Age, genetic, and serious head injuries are all risk factors for Alzheimer's disease. Every 5 years after 65 years of age your risk for Alzheimer's disease doubles.  Watch this video to learn more from Dr. Randy P. Martin about Alzheimer's disease.

Older age is a risk factor for Alzheimer's disease -- the usual onset is over 65 years. The older the person, the higher the risk. Having a family member with Alzheimer's, especially if he was diagnosed at an age under 60, is also a factor. Alzheimer's is inheritable, and the genetic basis is best understood in the early-onset forms. This follows an autosomal dominant pattern.

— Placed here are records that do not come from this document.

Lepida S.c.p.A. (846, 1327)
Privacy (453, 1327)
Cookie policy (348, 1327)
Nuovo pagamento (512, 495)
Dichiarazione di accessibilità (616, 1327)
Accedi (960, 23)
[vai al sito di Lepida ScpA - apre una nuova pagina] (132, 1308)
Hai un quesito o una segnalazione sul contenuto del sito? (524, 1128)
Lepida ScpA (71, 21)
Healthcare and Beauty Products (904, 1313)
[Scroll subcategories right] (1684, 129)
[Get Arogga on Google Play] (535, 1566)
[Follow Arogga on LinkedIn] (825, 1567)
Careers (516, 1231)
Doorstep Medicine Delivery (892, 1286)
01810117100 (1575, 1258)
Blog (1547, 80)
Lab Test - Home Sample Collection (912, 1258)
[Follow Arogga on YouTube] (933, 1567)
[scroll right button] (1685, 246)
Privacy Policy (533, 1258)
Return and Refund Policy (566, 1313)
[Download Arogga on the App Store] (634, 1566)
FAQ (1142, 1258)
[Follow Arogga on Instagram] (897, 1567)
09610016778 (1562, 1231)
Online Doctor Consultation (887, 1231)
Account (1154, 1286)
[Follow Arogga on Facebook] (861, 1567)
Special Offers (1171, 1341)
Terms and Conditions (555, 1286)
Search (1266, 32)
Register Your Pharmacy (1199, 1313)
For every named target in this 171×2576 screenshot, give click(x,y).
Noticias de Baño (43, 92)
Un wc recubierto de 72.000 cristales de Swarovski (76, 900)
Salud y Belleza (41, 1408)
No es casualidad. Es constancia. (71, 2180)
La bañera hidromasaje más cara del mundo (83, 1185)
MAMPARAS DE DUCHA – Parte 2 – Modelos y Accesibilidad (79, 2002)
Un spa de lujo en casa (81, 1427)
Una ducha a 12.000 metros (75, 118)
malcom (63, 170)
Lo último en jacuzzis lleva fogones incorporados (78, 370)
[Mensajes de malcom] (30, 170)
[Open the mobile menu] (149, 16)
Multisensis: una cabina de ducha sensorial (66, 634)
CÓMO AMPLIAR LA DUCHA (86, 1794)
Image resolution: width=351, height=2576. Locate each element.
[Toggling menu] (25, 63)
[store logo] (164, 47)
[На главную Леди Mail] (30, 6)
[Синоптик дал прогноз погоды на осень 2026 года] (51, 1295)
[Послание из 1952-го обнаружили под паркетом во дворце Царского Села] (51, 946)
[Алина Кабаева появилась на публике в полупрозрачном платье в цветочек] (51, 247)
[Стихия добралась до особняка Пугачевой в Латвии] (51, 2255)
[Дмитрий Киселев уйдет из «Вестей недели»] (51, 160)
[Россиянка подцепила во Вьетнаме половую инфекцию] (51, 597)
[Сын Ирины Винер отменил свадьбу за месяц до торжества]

People with Down syndrome are at a high risk also, and they tend to develop Alzheimer's disease at an earlier age than the general population.

Many studies show that physiological conditions that harm the heart and blood vessels increase the risk of Alzheimer's disease and vascular dementia. These include high blood pressure, high cholesterol, obesity, and smoking, which all increase the risk of stroke, a direct cause of dementia. But such risk factors may also indirectly lead to Alzheimer's disease by other means. Many of these risk factors are also common in people with diabetes -- yet another condition linked to Alzheimer's disease. Most of these factors can be controlled by lifestyle changes, either alone or with medications.

Dr. David B. Reuben, MD
Geriatric Medicine Specialist

These are several risk factors for Alzheimer’s disease, a common form of dementia. First is age; the older you are, the more likely you are to develop dementia. Family history can be important, particularly if someone developed early-onset Alzheimer’s in his or her 50s or 60s. In these cases, it’s much more likely to be hereditary. There is a genetic profile called ApoE4, and if you have this gene, you’re more likely to develop Alzheimer’s disease.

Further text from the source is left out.